**Directions**
Pull out of the data below the stretch of lines bounded by the one containing "Given: Click the Primary Wi-Fi signal icon" and the one containing "Kaiserslautern FCK club", both bounds included, unchanged.

**Extracted entries**

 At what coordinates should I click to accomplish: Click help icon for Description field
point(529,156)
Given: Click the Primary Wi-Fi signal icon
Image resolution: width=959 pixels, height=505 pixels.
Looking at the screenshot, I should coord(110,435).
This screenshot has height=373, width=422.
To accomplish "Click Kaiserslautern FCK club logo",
* * *
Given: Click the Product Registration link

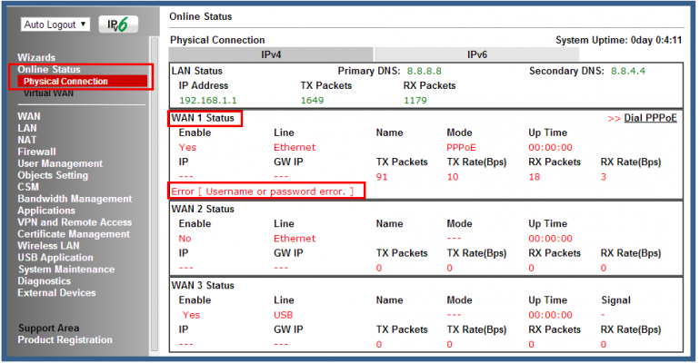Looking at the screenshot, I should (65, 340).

**Solved problem**
Given: Click the Primary Wi-Fi signal icon
Image resolution: width=959 pixels, height=505 pixels.
Looking at the screenshot, I should coord(110,435).
This screenshot has height=373, width=422.
To accomplish "Click Kaiserslautern FCK club logo",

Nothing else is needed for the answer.